Go to the line in the entries below that holds "photospots.mwong.ch (110, 545)" and repeat exactly from there through the line that holds "Rechazar (112, 554)", inclusive.
- - -
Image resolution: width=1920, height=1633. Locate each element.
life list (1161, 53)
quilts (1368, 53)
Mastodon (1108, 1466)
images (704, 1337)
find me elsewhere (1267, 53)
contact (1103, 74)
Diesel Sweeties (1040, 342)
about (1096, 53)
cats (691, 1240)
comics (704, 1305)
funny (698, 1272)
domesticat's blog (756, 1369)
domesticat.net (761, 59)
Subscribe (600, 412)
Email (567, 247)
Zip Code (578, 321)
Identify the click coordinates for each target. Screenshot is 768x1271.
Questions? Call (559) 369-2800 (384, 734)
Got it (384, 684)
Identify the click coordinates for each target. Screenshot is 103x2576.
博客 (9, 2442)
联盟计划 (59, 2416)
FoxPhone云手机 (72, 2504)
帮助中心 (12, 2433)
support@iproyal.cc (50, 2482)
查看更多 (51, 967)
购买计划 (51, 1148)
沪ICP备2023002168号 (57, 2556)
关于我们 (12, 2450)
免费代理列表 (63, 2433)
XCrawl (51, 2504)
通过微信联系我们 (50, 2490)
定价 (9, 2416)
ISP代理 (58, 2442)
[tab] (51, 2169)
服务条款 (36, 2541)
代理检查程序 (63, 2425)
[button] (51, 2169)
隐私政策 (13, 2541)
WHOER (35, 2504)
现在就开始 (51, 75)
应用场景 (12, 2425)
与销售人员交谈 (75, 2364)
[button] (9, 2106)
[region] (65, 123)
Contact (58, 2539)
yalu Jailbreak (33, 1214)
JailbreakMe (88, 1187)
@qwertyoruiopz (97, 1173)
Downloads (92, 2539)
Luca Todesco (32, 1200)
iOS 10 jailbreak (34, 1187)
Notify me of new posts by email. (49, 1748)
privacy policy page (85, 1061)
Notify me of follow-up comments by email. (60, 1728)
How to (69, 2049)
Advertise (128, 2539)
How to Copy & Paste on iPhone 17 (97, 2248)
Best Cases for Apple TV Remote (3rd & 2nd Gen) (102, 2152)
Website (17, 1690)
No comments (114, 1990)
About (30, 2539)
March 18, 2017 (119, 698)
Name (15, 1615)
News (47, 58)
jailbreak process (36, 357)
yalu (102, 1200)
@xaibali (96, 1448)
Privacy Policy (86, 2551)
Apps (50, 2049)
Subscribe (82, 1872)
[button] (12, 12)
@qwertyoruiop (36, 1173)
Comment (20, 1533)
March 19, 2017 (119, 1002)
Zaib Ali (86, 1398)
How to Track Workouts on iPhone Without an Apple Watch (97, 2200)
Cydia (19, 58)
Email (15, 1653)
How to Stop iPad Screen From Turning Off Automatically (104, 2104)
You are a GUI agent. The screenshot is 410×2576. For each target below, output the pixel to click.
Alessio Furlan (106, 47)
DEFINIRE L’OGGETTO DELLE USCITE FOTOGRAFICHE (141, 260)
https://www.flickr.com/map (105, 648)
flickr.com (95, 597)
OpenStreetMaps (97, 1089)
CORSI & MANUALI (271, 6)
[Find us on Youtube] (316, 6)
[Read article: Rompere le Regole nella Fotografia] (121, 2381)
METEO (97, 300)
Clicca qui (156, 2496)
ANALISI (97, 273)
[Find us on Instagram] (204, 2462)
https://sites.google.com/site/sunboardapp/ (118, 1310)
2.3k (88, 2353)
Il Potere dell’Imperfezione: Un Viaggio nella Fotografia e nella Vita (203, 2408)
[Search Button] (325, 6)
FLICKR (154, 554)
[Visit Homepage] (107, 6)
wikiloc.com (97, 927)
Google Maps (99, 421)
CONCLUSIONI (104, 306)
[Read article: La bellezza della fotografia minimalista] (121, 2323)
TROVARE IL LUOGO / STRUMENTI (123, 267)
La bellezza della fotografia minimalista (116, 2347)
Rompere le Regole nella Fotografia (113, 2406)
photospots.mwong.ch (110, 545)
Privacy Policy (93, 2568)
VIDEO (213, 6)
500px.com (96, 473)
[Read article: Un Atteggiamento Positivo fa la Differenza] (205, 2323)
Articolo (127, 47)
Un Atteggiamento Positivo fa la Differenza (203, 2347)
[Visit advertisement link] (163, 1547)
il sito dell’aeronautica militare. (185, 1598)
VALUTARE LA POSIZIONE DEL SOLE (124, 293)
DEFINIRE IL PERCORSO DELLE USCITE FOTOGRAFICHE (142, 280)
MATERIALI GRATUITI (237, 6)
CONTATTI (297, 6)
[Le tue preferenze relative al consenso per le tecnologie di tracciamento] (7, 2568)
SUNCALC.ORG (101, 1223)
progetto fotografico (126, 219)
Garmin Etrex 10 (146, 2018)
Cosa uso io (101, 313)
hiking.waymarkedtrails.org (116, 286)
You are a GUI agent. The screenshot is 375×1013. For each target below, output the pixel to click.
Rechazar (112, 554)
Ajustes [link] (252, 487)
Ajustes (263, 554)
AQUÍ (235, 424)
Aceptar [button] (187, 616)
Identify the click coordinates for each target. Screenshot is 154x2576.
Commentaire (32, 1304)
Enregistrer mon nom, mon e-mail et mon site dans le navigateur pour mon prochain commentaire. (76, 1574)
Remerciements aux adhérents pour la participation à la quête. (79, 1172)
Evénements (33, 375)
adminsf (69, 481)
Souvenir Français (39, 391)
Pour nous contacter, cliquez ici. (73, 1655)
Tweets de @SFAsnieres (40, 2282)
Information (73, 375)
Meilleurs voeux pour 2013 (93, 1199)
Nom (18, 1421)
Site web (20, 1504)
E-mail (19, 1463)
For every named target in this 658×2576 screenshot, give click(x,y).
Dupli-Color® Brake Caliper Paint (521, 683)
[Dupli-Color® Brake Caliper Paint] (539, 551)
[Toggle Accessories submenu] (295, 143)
- - -
- [Answer for this exercise]
photospots.mwong.ch (110, 545)
Privacy Policy (93, 2568)
VIDEO (213, 6)
500px.com (96, 473)
[Read article: Un Atteggiamento Positivo fa la Differenza] (205, 2323)
Articolo (127, 47)
Un Atteggiamento Positivo fa la Differenza (203, 2347)
[Visit advertisement link] (163, 1547)
il sito dell’aeronautica militare. (185, 1598)
VALUTARE LA POSIZIONE DEL SOLE (124, 293)
DEFINIRE IL PERCORSO DELLE USCITE FOTOGRAFICHE (142, 280)
MATERIALI GRATUITI (237, 6)
CONTATTI (297, 6)
[Le tue preferenze relative al consenso per le tecnologie di tracciamento] (7, 2568)
SUNCALC.ORG (101, 1223)
progetto fotografico (126, 219)
Garmin Etrex 10 (146, 2018)
Cosa uso io (101, 313)
hiking.waymarkedtrails.org (116, 286)
You are a GUI agent. The screenshot is 375×1013. For each target below, output the pixel to click.
Rechazar (112, 554)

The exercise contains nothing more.